====== Data
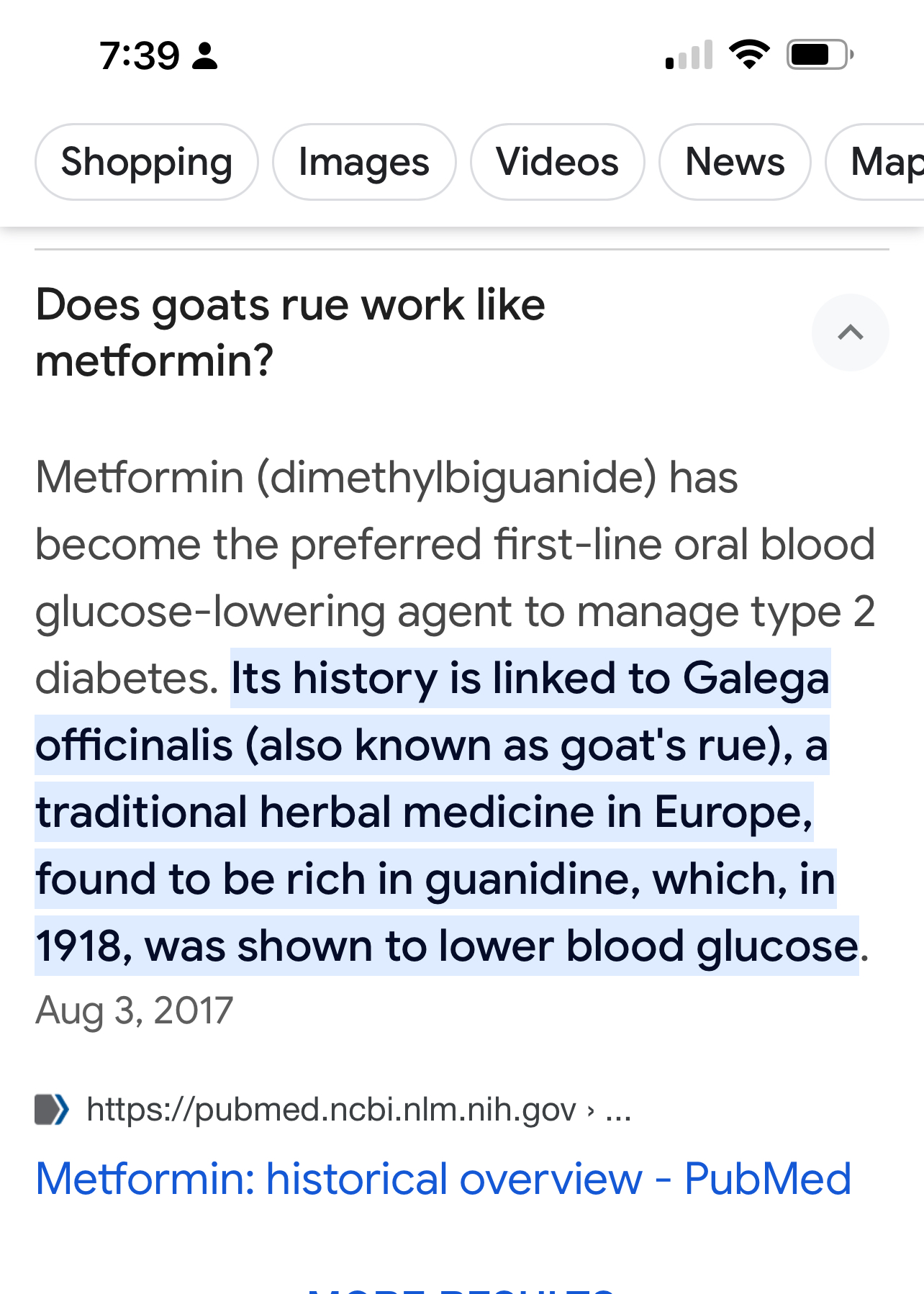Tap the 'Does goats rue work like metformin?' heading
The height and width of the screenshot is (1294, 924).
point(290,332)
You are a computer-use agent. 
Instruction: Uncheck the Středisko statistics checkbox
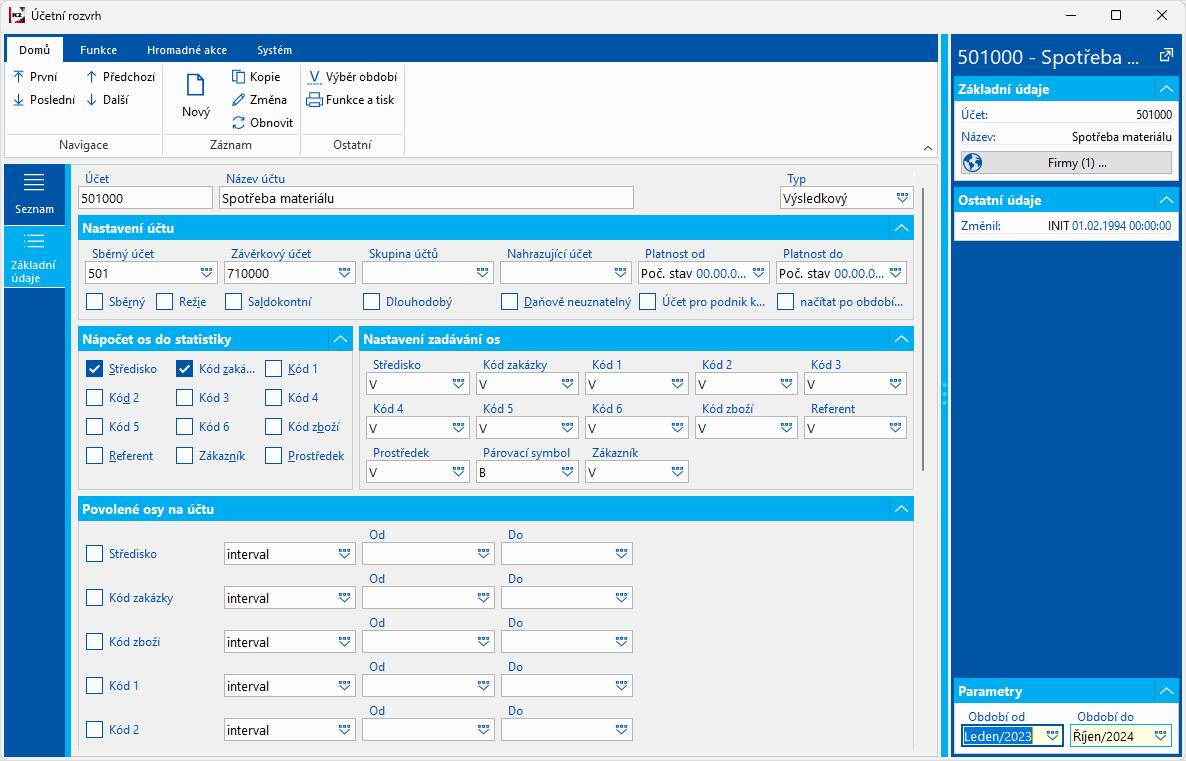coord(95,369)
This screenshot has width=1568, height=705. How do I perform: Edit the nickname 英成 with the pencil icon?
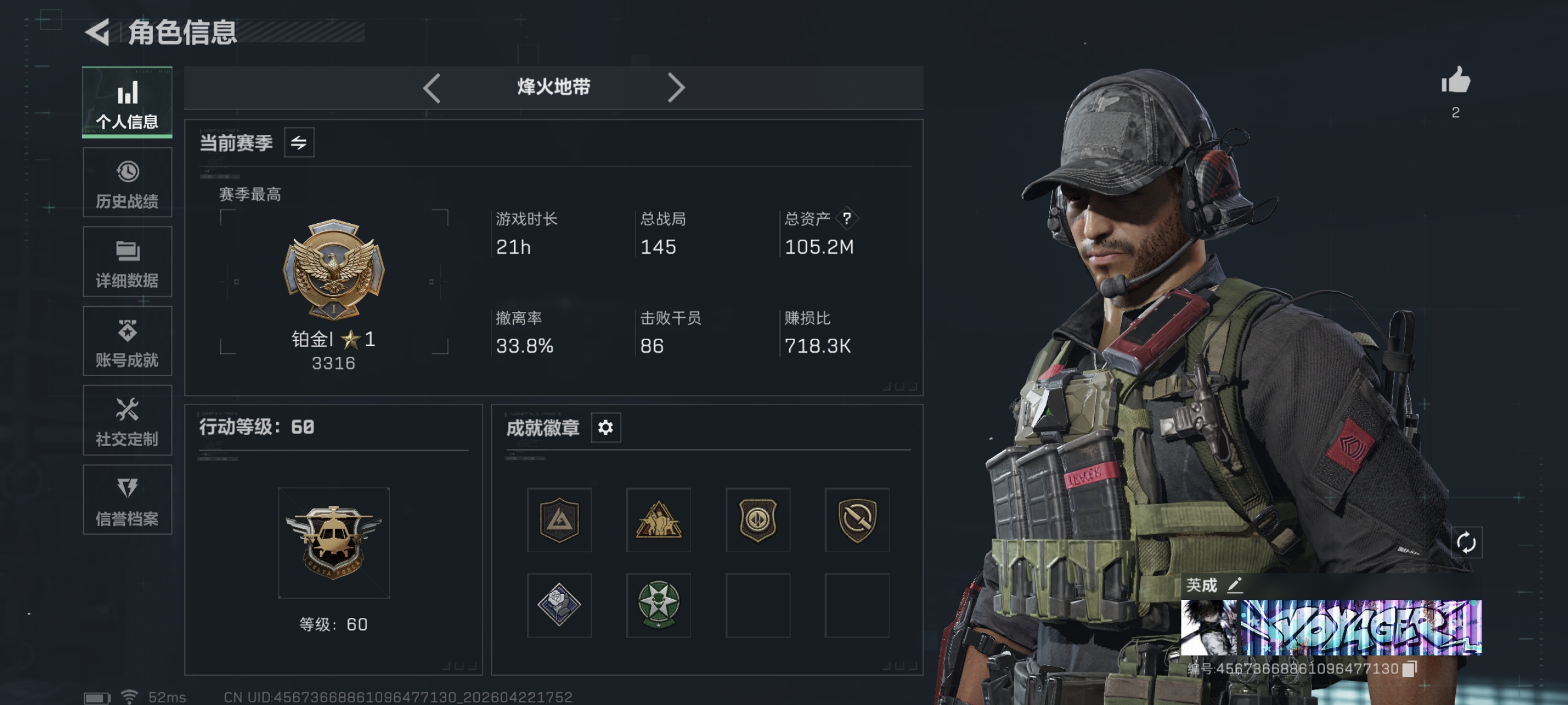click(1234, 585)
============
====== Data
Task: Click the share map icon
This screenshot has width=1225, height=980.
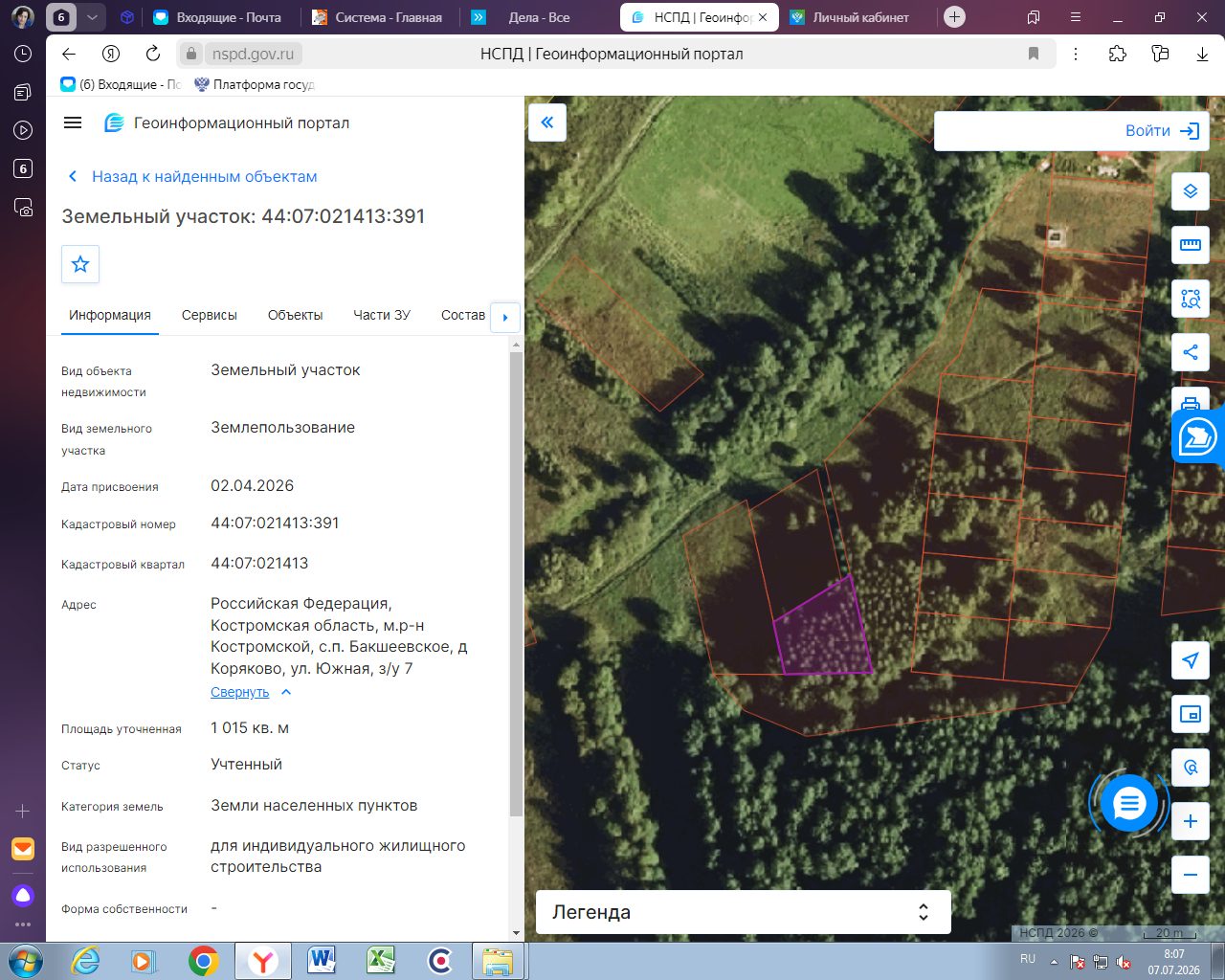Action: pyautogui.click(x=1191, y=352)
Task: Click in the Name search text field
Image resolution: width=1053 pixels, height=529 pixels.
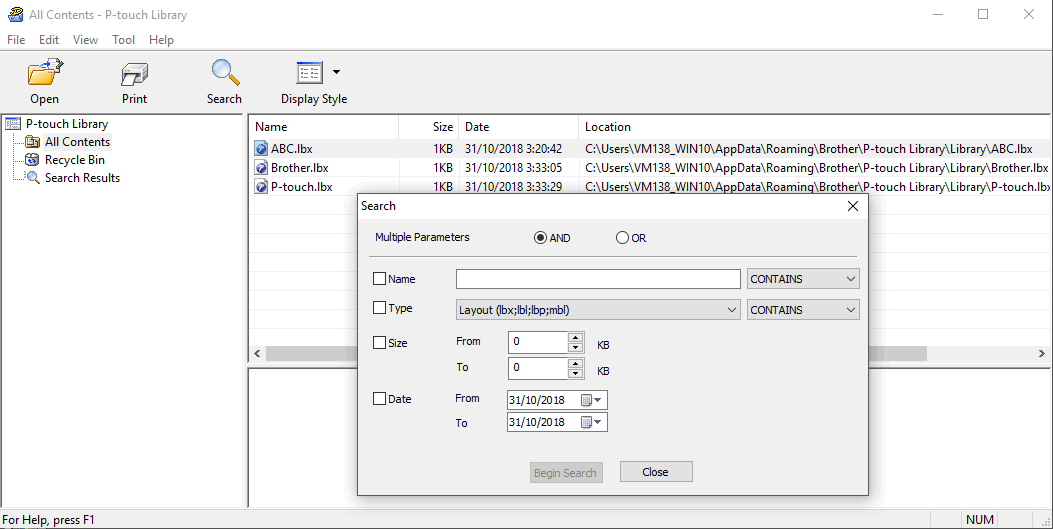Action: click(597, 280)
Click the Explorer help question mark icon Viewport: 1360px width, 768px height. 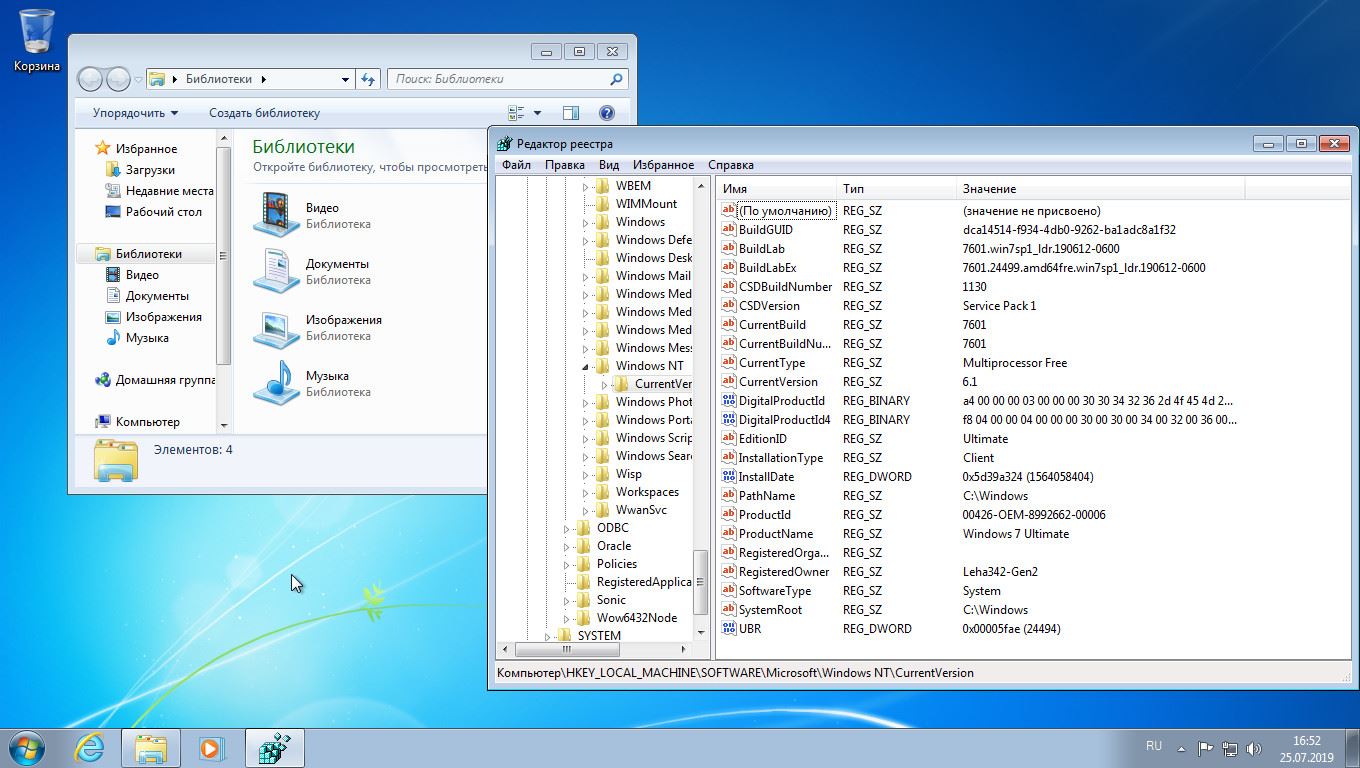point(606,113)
============
> [Exercise objective] Pull every line with the word "Task" from the data.

> [Answer to the exercise]
Task: Click the share map icon
Task: Click in the Name search text field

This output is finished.